Analysis
One surprising and important fact about the “Gettysburg Address” is that, in terms of scale, it constitutes a mere fragment of the Gettysburg consecration ceremony. The man who invited Lincoln to speak, the orator and former statesman Edward Everett, preceded Lincoln on the podium, delivering a two-hour speech of his own. Lincoln’s two-minute address was startlingly brief by comparison. Nonetheless, it impressed the audience and has been canonized as one of the most powerful pieces of rhetoric in American history. No doubt its brevity counts among its strengths.
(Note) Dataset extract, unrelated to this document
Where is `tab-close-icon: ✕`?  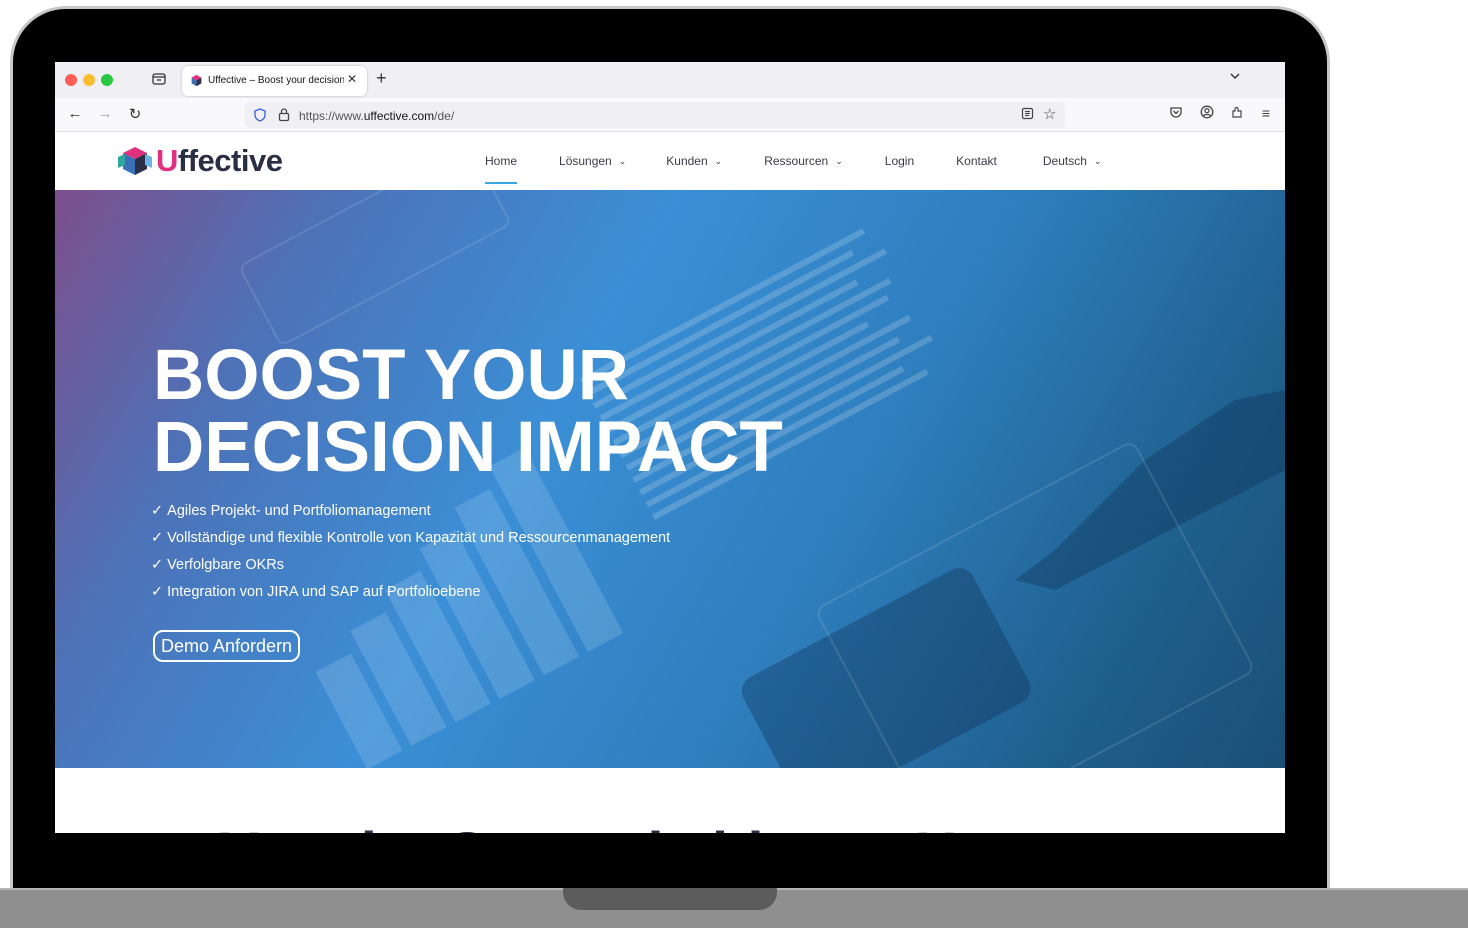 tab-close-icon: ✕ is located at coordinates (352, 79).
Lincoln makes a remarkable rhetorical move by imaginatively uniting the fallen soldiers from both sides of the conflict. The “honored dead” are not singled out as the honored Union dead. As ever, Lincoln plays peacemaker, refraining from falling into the well-worn bipartisan game of us versus them. Not only does Lincoln refuse to demonize the Confederacy, he never names—or draws a distinction between—the two sides of the war. While the mission Lincoln proposes reflects the values of the Union cause, he considers all of the dead soldiers as American and, therefore, worth commemorating. This rhetoric of unity ultimately serves Lincoln’s larger aim, which is not so much the destruction of the Confederacy as the healing of the nation.
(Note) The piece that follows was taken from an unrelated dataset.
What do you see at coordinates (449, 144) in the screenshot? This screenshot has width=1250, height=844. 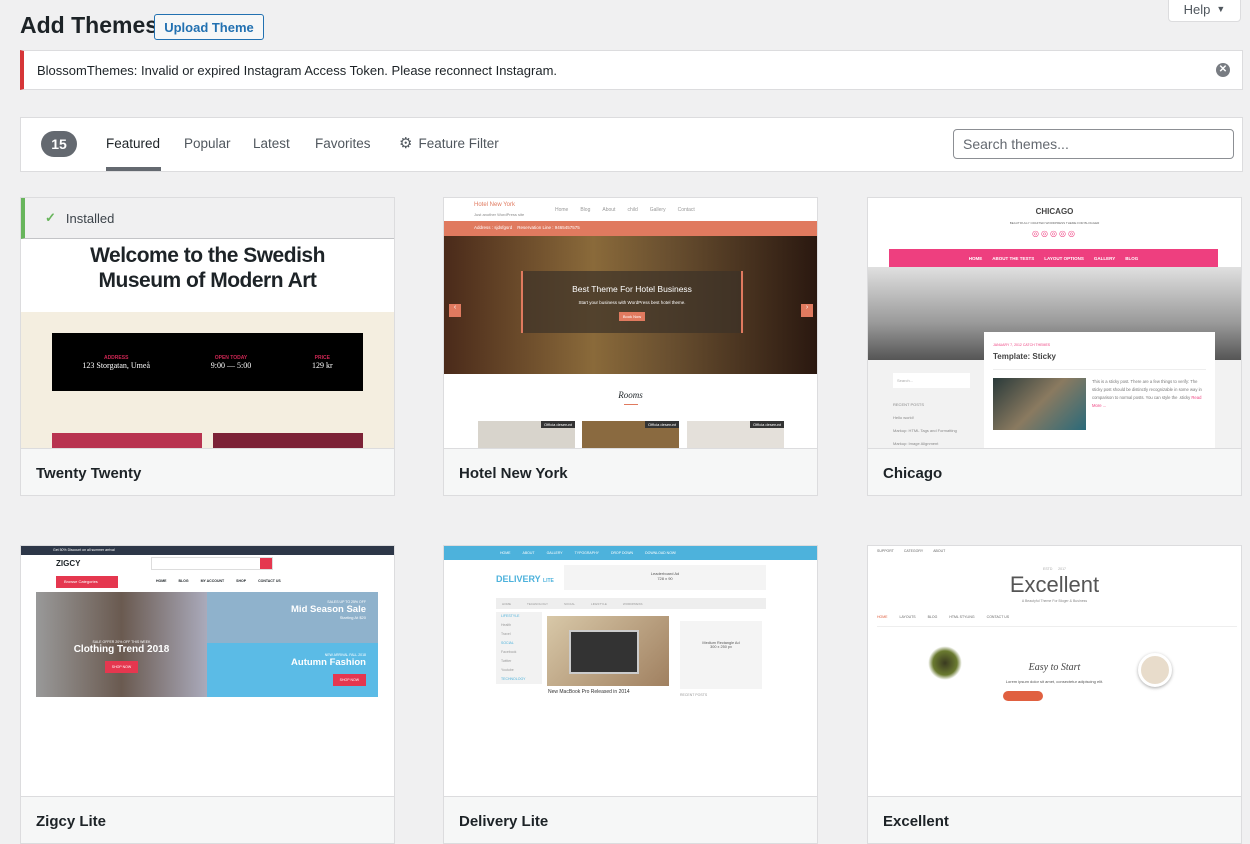 I see `feature-filter-button: ⚙ Feature Filter` at bounding box center [449, 144]. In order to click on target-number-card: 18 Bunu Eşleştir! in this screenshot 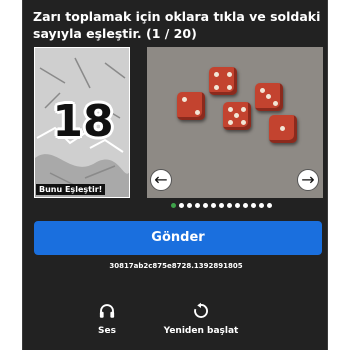, I will do `click(82, 122)`.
As an orator, Lincoln is often praised for his poetic control of language. Indeed, the “Gettysburg Address” finds Lincoln using the musical possibilities of language to produce great pathos—or emotion—in his audience. Most notable is Lincoln’s use of anaphora, the repetition of a word or phrase at the beginning of a series of clauses. Consider “we can not dedicate—we can not consecrate—we can not hallow—this ground,” or “of the people, by the people, for the people.” The latter passage is so concise and memorable that it has become a kind of shorthand definition of American democracy. Notice, too, how Lincoln continually appeals to pathos by evoking shared history and shared values: freedom, democracy, and the survival of the nation.